Centres: Not much to write home about here. Jean de Villiers is starting to look like a crash-ball clone of Wynand Olivier so it’s hard to see him keeping the number 12 jersey if Frans Steyn gets back to form. Hard to rate Juan de Jongh and Jaco Taute as both didn’t have much to do except tackle. The lack of creativity in midfield is one of the biggest concerns right now.
Flyhalves: A difficult tour to judge Lambie on. He was picked to spark the backline but these three Tests were all about the forwards and defending well. He kicked well enough for posts, showed some deft touches with the boot in the England and Scotland Tests and tackled well. Meyer went back to Morne Steyn on the bench which isn’t good news for Elton Jantjies. I’d prefer to see Jantjies there in an impact role as he’s a guy who could pull off a piece of brilliance to win a Test. He is perceived as a suspect defender and this probably counted against him.
Scrumhalves: Only Ruan Pienaar was used and this was a bit of a mixed bag from him. He kicked a lot to take the pressure of rookie flyhalf Pat Lambie, but his service wasn’t that great and despite the try against Ireland we didn’t see too many breaks.
Loose forwards: The trio of Willem Alberts, Duane Vermeulen and Francois Louw dovetailed well in defence and turned over quite a bit of ball. Not much to write home about in attack apart from a few charges from Alberts. It would be nice to see Louw enhance his growing reputation as an opensider with some good linking play with the backs. Marcell Coetzee always gave the Boks a few kamikaze tackles coming off the bench but there is definitely room in the mix for a more cerebral, offloading loose forward. Meyer probably hopes it will be an in-form Pierre Spies, but I’m not so sure.
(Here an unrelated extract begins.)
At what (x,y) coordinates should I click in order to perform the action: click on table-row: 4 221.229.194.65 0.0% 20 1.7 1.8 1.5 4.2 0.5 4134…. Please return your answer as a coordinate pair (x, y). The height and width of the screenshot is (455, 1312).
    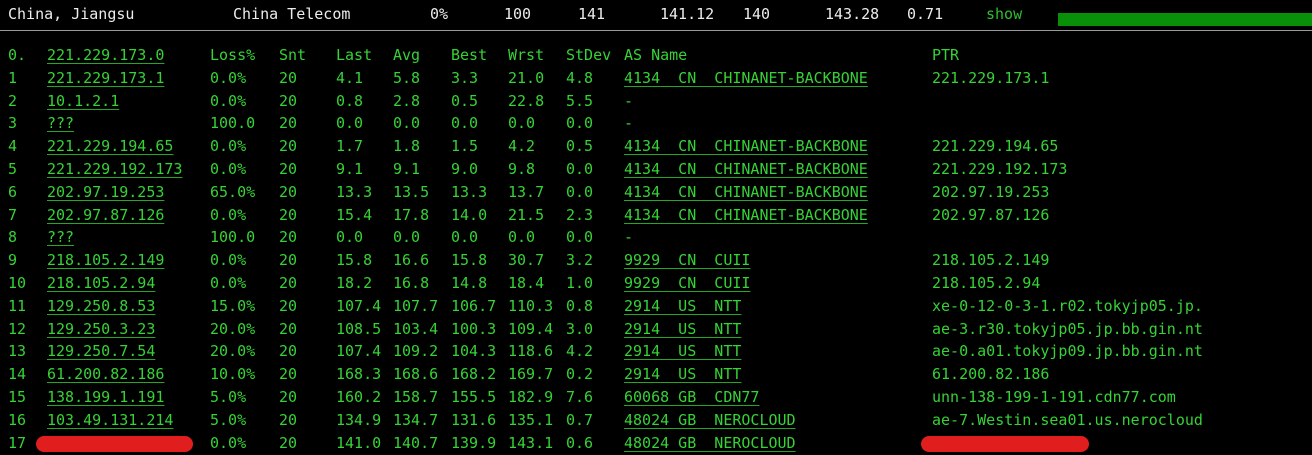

Locks: Eben Etzebeth dominated the England line-out, further growing an impressive lock CV in his debut year. Give me two Etxzebeths in the second row and I could take over the world! In the absence of Andries Bekker, Juandre Kruger performed adequately while Flip van der Merwe played a bit part of the bench.
Front row: Adriaan Strauss hogged 95% of the hookers duties, and performed well, while it seems that Schalk Brits may have leapfrogged Chiliboy Ralepelle in the pecking order. Is Chili still carrying an injury? Nice comebacks from Gurthro Steenkamp and Heinke van der Merwe, while Jannie du Plessis performed adequately despite carrying a number of niggles. CJ van der Linde looks finished, but in Pat Cilliers the Boks seem to have an adequate backup tighthead. It’ll be interesting to see if the Coenie Oosthuizen tighthead experiment works, because with Beast and Gurthro, he is surplus to requirements at loosehead.